There's a point in the route I ran last night (my Lazy Route, a three-miler from my house) that always feels good. I'm more than half done, it's a downhill stretch, and there's a peep of the view to the west hills. My stride lengthens, breathing slows its cadence, and my thoughts become more vivid as the physical takes on a mechanical automation.

I noticed crows out, as joyous of solitude as was I. They wheeled in the sky, stretching their wings, winding flight paths for what seemed the sheer joy of it. As my thoughts deepened and lost their verbal sheaths, I thought-- it's the crows and I, thinking the same thoughts. There are no words, but only breath and the sound of the train. We're all stretching our wings to feel the air rush through our feathers. Every thing I saw, I was. My sight transfered my consciousness.

And then I changed course to run back by a house, out front of which I had seen at the start a bag of free calla bulbs. I ran the rest of the way home with both arms clutching the collapsing, wet paper bag. I've not seen so many crows, and crows alone, for a long time.

Thursday, August 9, 2007

portlandese

Yesterday, in a stress-induced push to do some hill training, I ran up Mount Tabor. I haven't been in ages, probably more than a year, and I tried to follow the route that C and I used to run once a week on "Mount Tabor Mondays." It took me at least a month back then to work up to running straight to the top without stopping. I remember how painful it was then, deep in my chest, the tight dry air. This time, although I haven't run anything particularly hilly in quite awhile, I made it all the way. I can't say it was easy or felt great, but I felt good afterwards, and it felt picturesque to run in the dry summer grass stained with late evening sun.

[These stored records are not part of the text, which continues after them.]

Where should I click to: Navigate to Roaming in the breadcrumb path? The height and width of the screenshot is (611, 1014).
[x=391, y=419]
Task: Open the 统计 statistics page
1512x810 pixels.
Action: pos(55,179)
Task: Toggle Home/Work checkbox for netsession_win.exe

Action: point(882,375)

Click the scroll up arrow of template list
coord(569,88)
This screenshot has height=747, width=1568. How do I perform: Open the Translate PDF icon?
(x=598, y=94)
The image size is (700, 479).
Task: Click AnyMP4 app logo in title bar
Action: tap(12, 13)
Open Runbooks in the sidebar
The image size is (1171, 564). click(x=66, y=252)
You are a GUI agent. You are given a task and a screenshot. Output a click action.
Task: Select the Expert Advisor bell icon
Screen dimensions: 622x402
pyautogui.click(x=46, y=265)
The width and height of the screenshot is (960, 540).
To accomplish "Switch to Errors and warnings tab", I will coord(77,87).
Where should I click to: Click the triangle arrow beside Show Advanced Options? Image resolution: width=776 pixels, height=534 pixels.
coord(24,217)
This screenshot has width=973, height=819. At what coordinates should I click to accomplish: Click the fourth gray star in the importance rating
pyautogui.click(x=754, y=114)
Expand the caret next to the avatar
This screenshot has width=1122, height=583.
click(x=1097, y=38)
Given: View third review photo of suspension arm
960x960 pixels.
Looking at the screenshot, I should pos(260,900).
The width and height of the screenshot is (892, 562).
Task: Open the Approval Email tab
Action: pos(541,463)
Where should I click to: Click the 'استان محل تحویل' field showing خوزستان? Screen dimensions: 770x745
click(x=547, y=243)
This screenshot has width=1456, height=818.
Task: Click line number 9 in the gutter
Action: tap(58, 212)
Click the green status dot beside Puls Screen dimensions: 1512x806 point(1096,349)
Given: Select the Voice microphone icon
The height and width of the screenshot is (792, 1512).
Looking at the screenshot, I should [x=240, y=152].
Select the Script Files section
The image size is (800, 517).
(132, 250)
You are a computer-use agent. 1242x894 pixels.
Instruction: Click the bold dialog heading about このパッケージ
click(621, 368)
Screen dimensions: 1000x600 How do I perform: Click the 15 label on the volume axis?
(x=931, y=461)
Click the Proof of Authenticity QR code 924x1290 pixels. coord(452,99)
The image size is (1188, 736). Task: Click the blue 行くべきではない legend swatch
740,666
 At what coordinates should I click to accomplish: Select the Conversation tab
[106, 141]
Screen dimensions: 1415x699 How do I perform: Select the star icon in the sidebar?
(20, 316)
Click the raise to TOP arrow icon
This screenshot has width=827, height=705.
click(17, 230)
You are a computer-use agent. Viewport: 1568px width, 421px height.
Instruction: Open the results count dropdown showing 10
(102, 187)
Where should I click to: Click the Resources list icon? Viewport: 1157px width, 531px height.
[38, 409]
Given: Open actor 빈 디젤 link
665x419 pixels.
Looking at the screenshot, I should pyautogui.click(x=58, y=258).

This morning, awakening hurt like pushing up through six feet of black earth. I couldn't understand how or why the sound of the alarm was even happening. I was deep in a dream in which I was in a shop on Hawthorne, trying on dresses. A woman who was there with her husband was trying to find a cute skirt, and had tried on every one in the shop. In the dream I gave her directions to Ipnosi and drew a map showing it just down Hawthorne from where we were. In reality it's up on NW 23rd, but no matter-- I dreamt of a real Portland street and a real Portland store! Much the same way that the first time you dream in a language you're learning, you know you're fluent, I realized with joy that I am now, truly, a Portlander. After giving directions to the woman, a younger woman struck up a conversation with me in the dressing room area, asking what I do when I'm bored. She had recently moved to the neighborhood and she said she usually went shopping when she was bored. Even in the dream I had trouble remembering the last time I was bored.

Saturday, July 28, 2007

tri-ing


Running is my forte.
Completed my first triathlon this morning, despite myself. I didn't go to bed last night til long after midnight, had trouble falling asleep, and awoke with a start a handful of times to stare at the absurdly low numbers on my bedside clock. Finally, I got up at 5:24am. I had put together most of my gear the night before, but I busied myself with gathering the sorted piles-- swimming, biking, running, afterwards.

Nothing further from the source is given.